Primeiro arcebispo negro da Cidade do Cabo, Tutu ficou conhecido internacionalmente pela oposição não violenta ao apartheid


Reprodução/Creative Commons
Desmond Tutu estava doentes há quase dez anos
Crédito: Reprodução/Creative Commons

Primeiro arcebispo negro da Cidade do Cabo, na África do Sul, e ganhador de um prêmio Nobel da Paz em 1984 por defender a luta não violenta contra o apartheid, Desmond Tutu morreu neste domingo (26), aos 90 anos.

Lembrado pelo bom humor, pelas mensagens inspiradoras e pelo trabalho de conscientização pelos direitos civis e humanos, Tutu foi uma das principais vozes de pressão ao governo sul-africano pelo fim da política oficial de segregação racial do país.

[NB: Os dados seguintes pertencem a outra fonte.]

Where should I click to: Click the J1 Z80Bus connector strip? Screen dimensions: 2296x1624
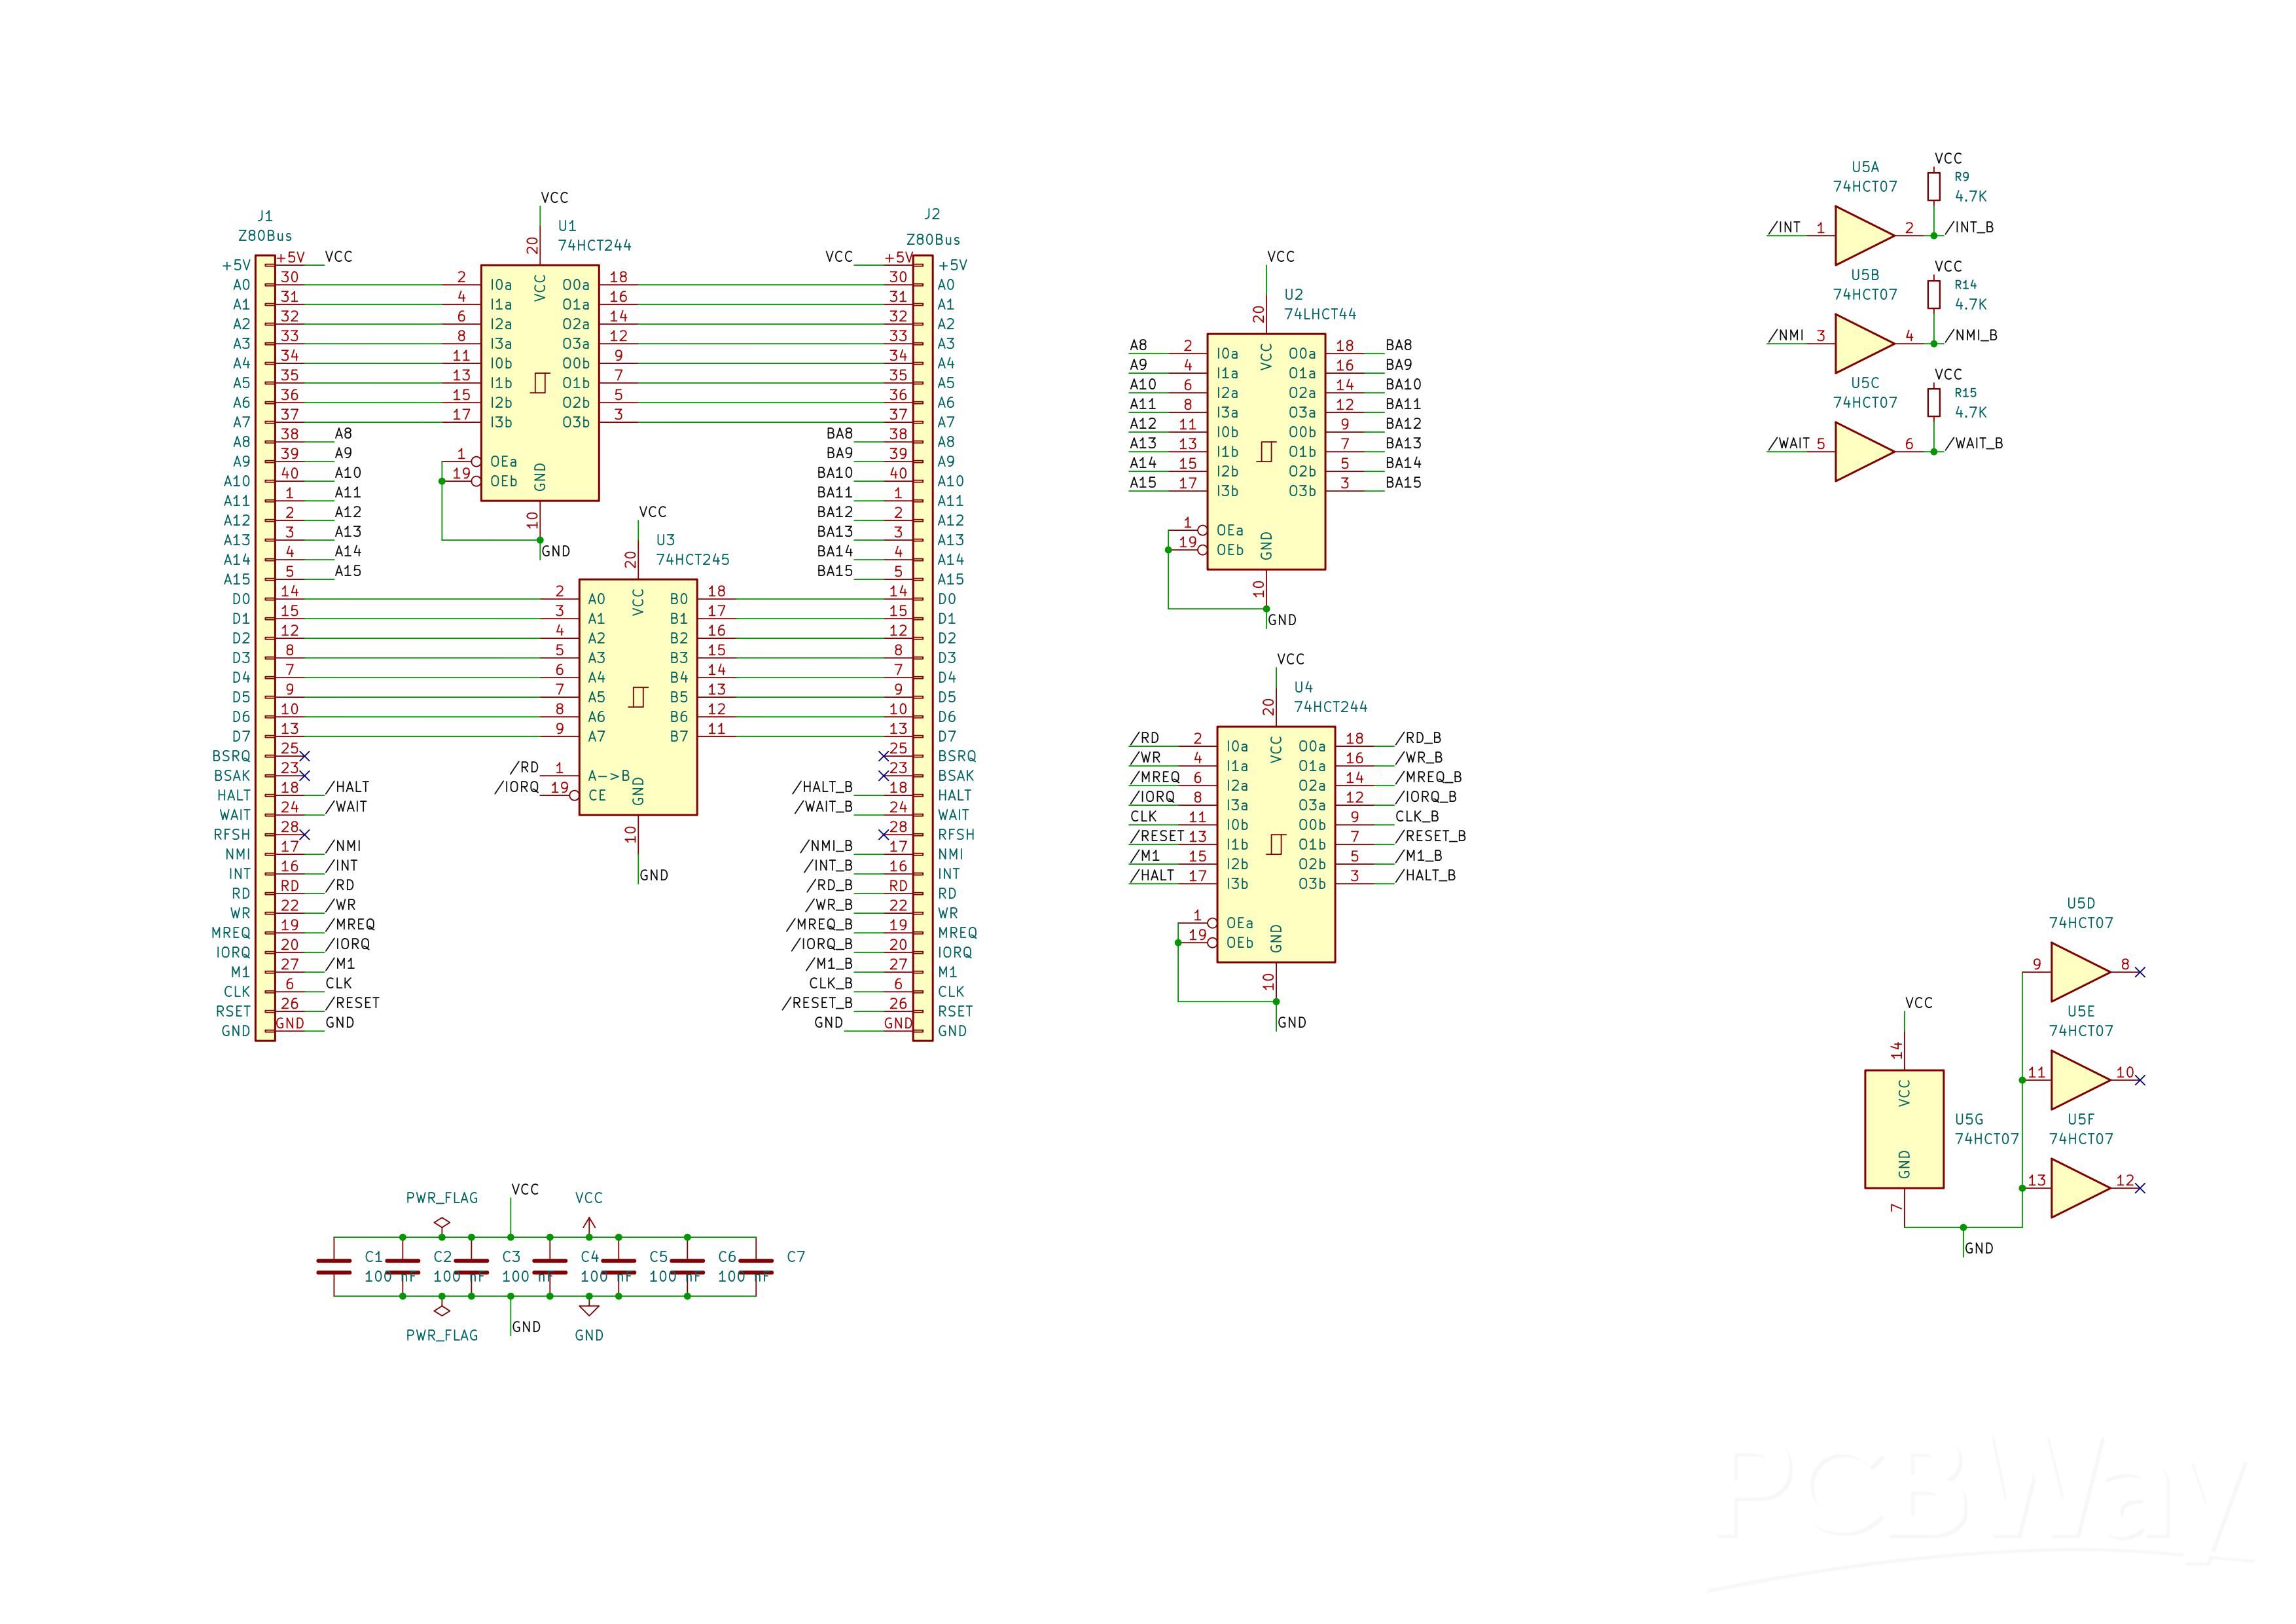(265, 648)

Ele estava doente há anos e passou por diversas internações desde 2013, quando descobriu uma infecção persistente.

HISTÓRIA

Depois que o apartheid acabou, no início dos anos 1990, e Nelson Mandela se tornou presidente do país, Tutu foi nomeado presidente da Comissão de Verdade e Reconciliação da África do Sul.

O presidente Obama, dos EUA, concedeu-lhe a Medalha Presidencial da Liberdade em 2009. Em 2012, Tutu recebeu uma doação de US$1 milhão da Fundação Mo Ibrahim por “seu compromisso vitalício de falar a verdade ao poder”. No ano seguinte, ele recebeu o Prêmio Templeton por seu “trabalho ao longo da vida no avanço de princípios espirituais como o amor e o perdão, que ajudaram a libertar pessoas em todo o mundo”.